== Extract ==

:::::

Radiative cooling is included using the Sutherland & Dopita cooling function (Sutherland & Dopita 1993). In order to speed up the computations, we employ the subcycling method (Anninos et al. 1997; Proga et al. 2003) when the local cooling time becomes shorter than the hydrodynamical time step.

We solve the above equations using the adaptive mesh refinement MHD code FLASH4.2 (Fryxell et al. 2000; Dubey et al. 2008). We employ the directionally unsplit staggered mesh solver (Lee & Deane 2009; Lee 2013). This solver is based on a finite-volume, high-order Godunov scheme and utilizes a constrained transport method to enforce divergence-free magnetic fields. We use the third-order MHD scheme and HLLD Riemann solver.

:::::

== Data shown ==

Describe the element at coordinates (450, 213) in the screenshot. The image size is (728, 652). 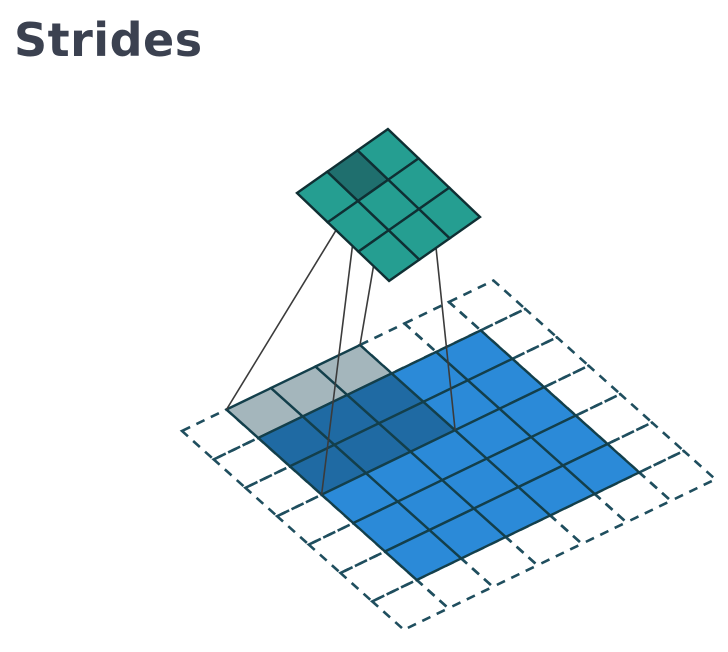
I see `output-cell` at that location.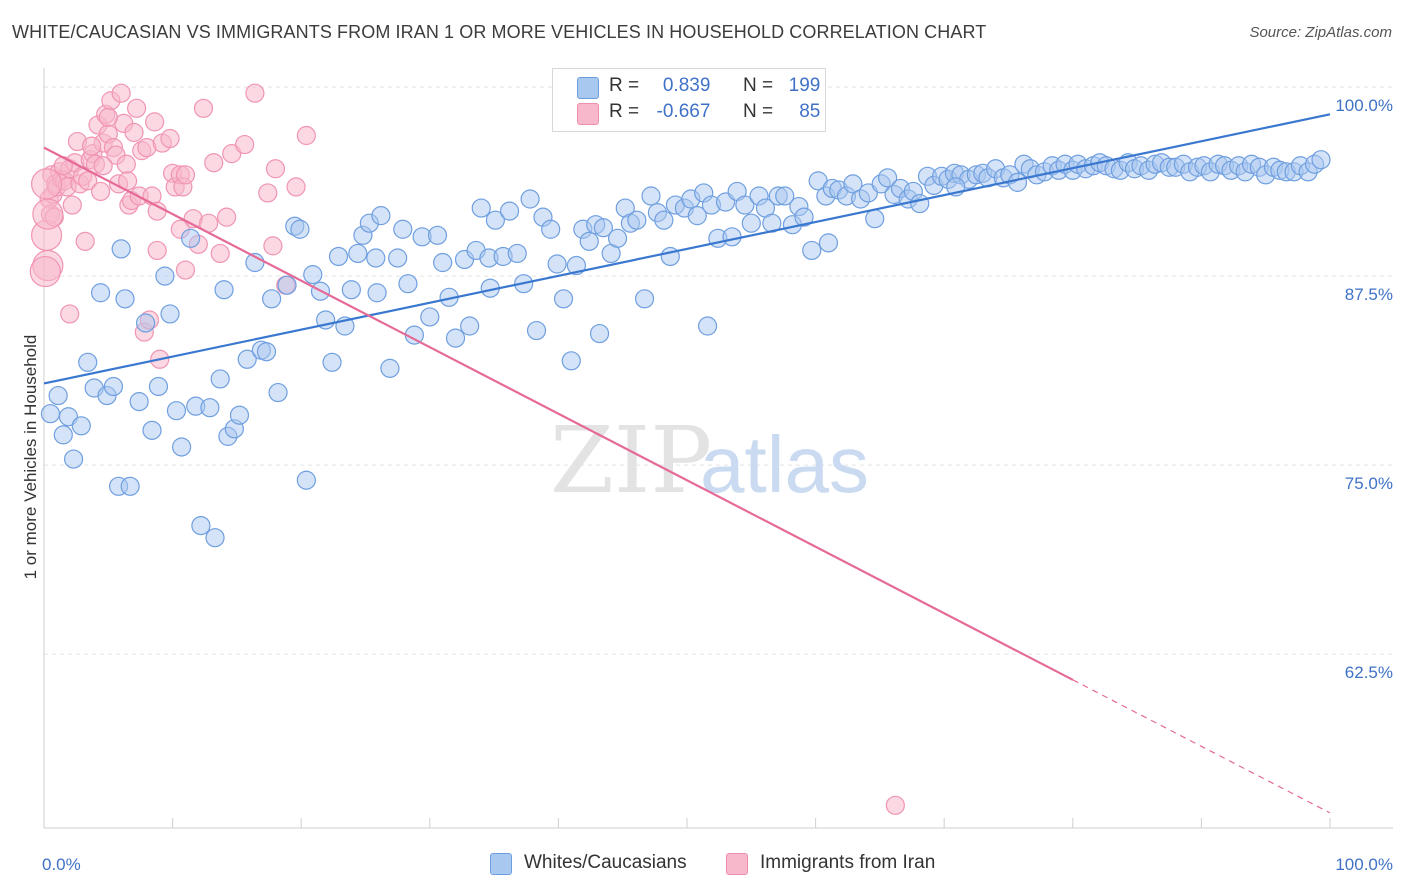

:::::

== Set of tasks ==
a: In the passage on the simulation methods, rewrite the span starting with "Radiative cooling is" and going on through "hydrodynamical time step.", changing "hydrodynamical time step" to "hydrodynamic timestep".
b: Turn the paragraph beginning "We solve the above equations" in the passage on the simulation methods into a bulleted list that keeps its main facts.

== Exercise results ==
a:
Radiative cooling is included using the Sutherland & Dopita cooling function (Sutherland & Dopita 1993). In order to speed up the computations, we employ the subcycling method (Anninos et al. 1997; Proga et al. 2003) when the local cooling time becomes shorter than the hydrodynamic timestep.

b:
- Code: the adaptive mesh refinement MHD code FLASH4.2 (Fryxell et al. 2000; Dubey et al. 2008)
- Solver: the directionally unsplit staggered mesh solver (Lee & Deane 2009; Lee 2013), a finite-volume, high-order Godunov scheme that uses constrained transport to keep magnetic fields divergence-free
- Scheme: third-order MHD
- Riemann solver: HLLD